Exercise aim: The answer is an exact copy of the lines from the one with "This screenshot has height=631, width=600." to the end of the listing below, pictures left out.

Given data:
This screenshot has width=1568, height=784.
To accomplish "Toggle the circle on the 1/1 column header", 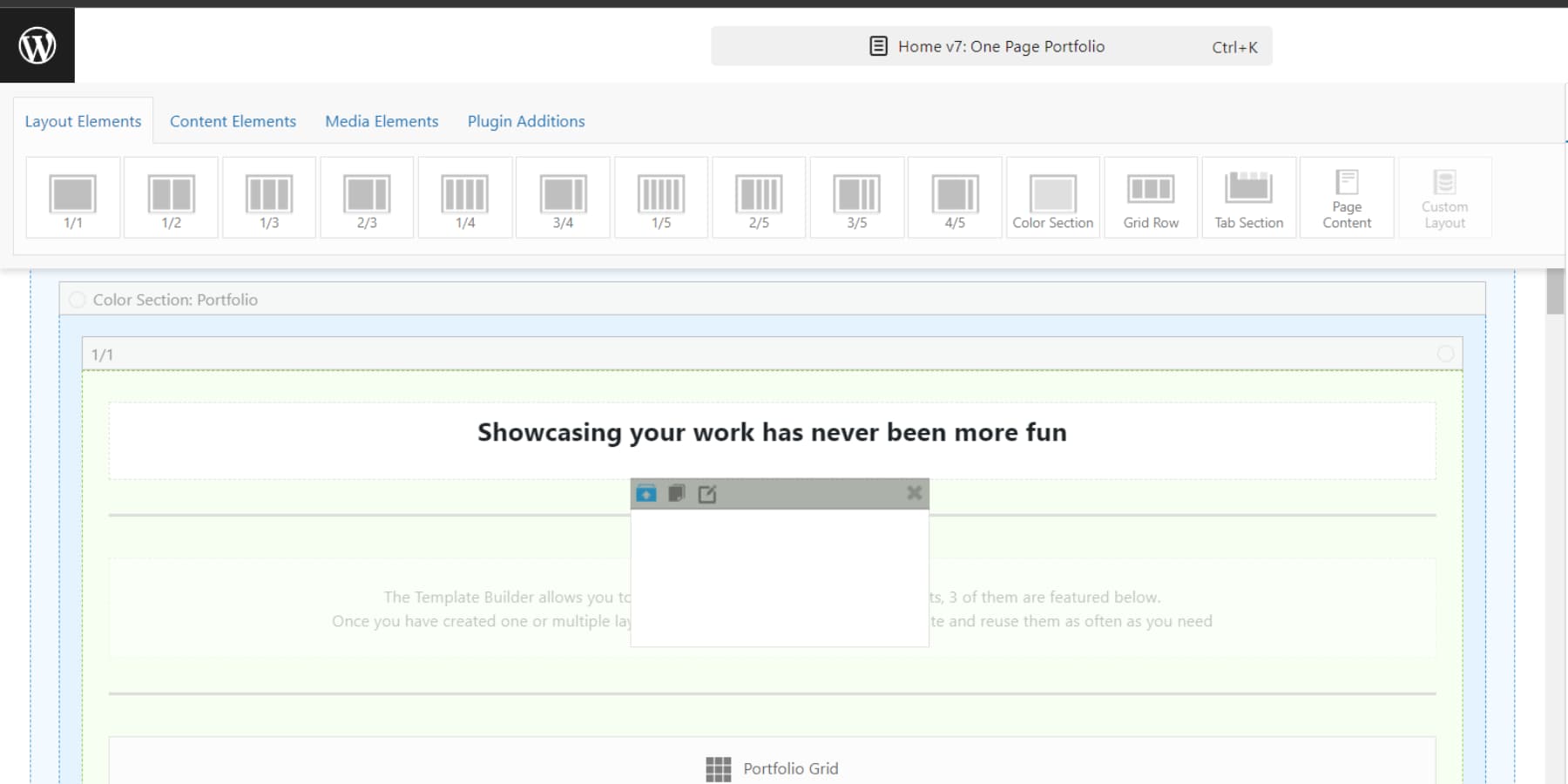I will [1445, 354].
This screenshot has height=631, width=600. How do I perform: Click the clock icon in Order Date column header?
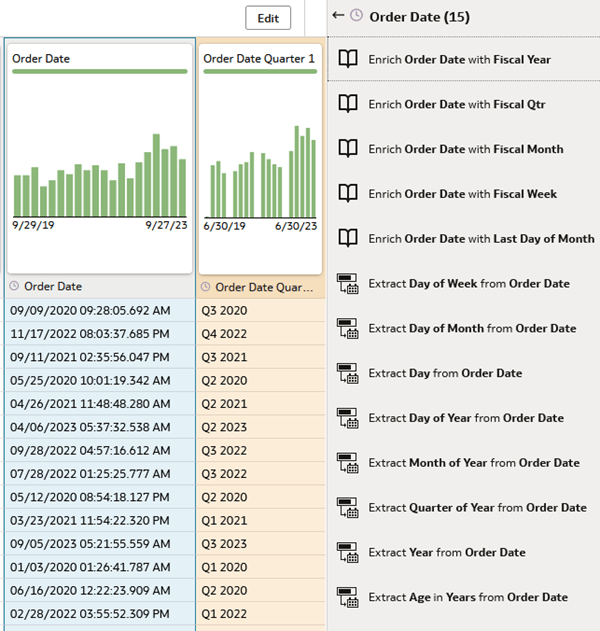14,286
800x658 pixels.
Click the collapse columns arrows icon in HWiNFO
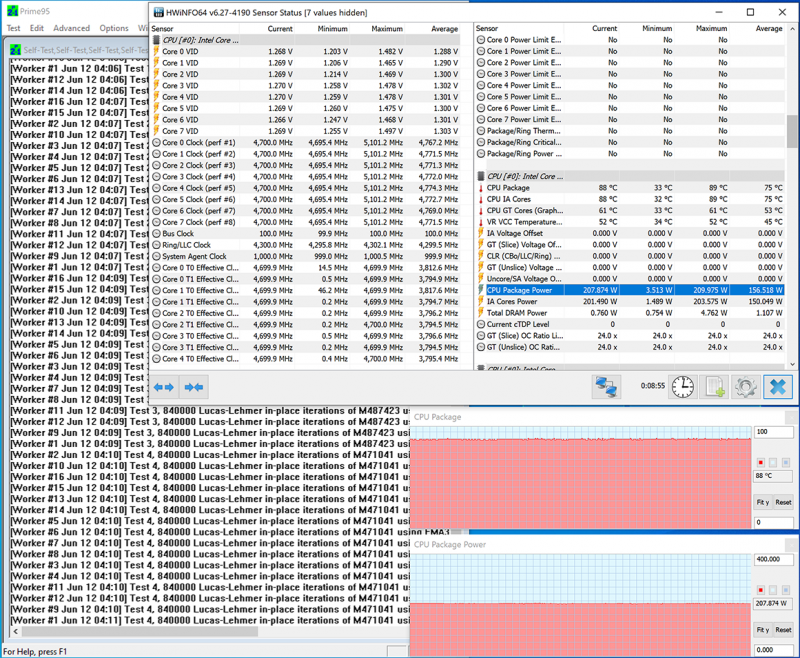coord(194,387)
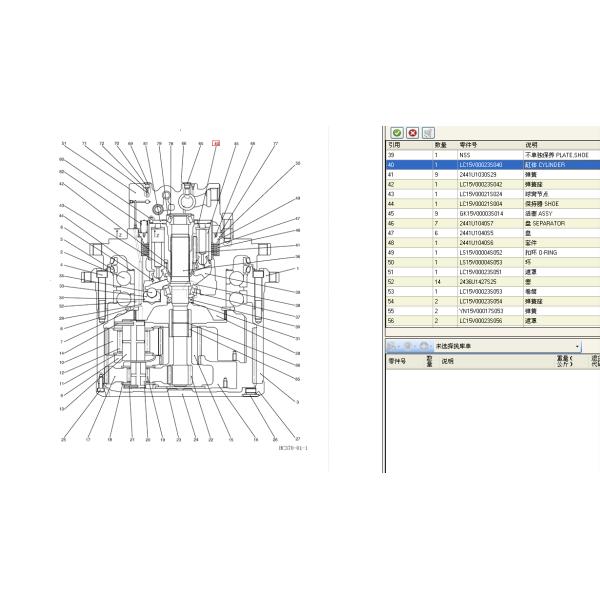Viewport: 600px width, 600px height.
Task: Click 零件号 header in lower picklist table
Action: [398, 361]
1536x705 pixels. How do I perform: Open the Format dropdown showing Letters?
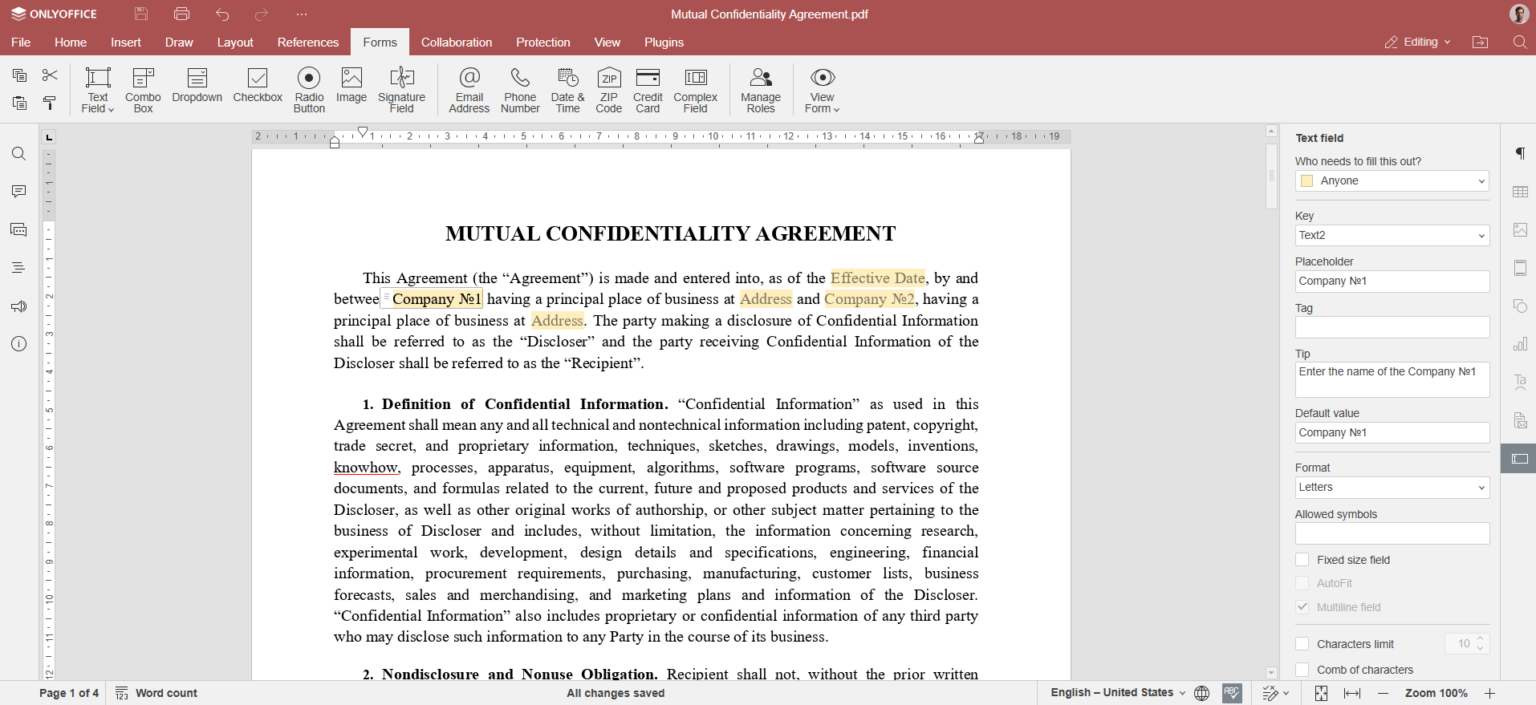tap(1391, 487)
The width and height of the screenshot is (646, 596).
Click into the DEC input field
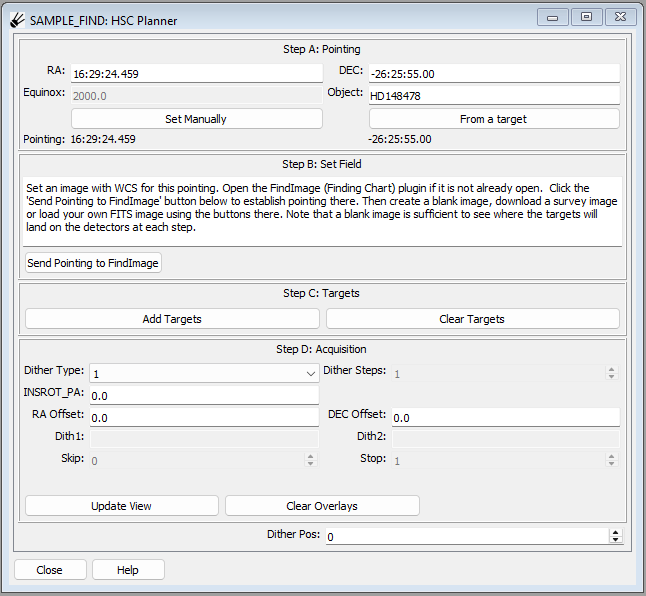click(494, 74)
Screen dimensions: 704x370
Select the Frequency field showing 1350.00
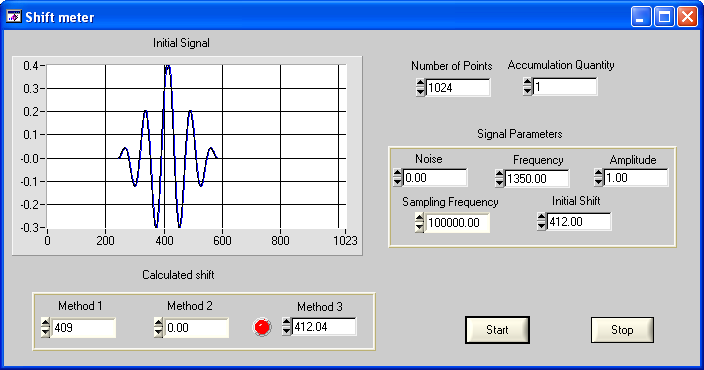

Problem solution:
This screenshot has height=631, width=600. How do I perform: Click the clock icon in Order Date column header?
14,286
800x658 pixels.
Click the collapse columns arrows icon in HWiNFO
coord(194,387)
Viewport: 600px width, 600px height.
Task: Click 零件号 header in lower picklist table
Action: [398, 361]
1536x705 pixels. How do I perform: Open the Format dropdown showing Letters?
tap(1391, 487)
The width and height of the screenshot is (646, 596).
Click into the DEC input field
click(494, 74)
Screen dimensions: 704x370
Select the Frequency field showing 1350.00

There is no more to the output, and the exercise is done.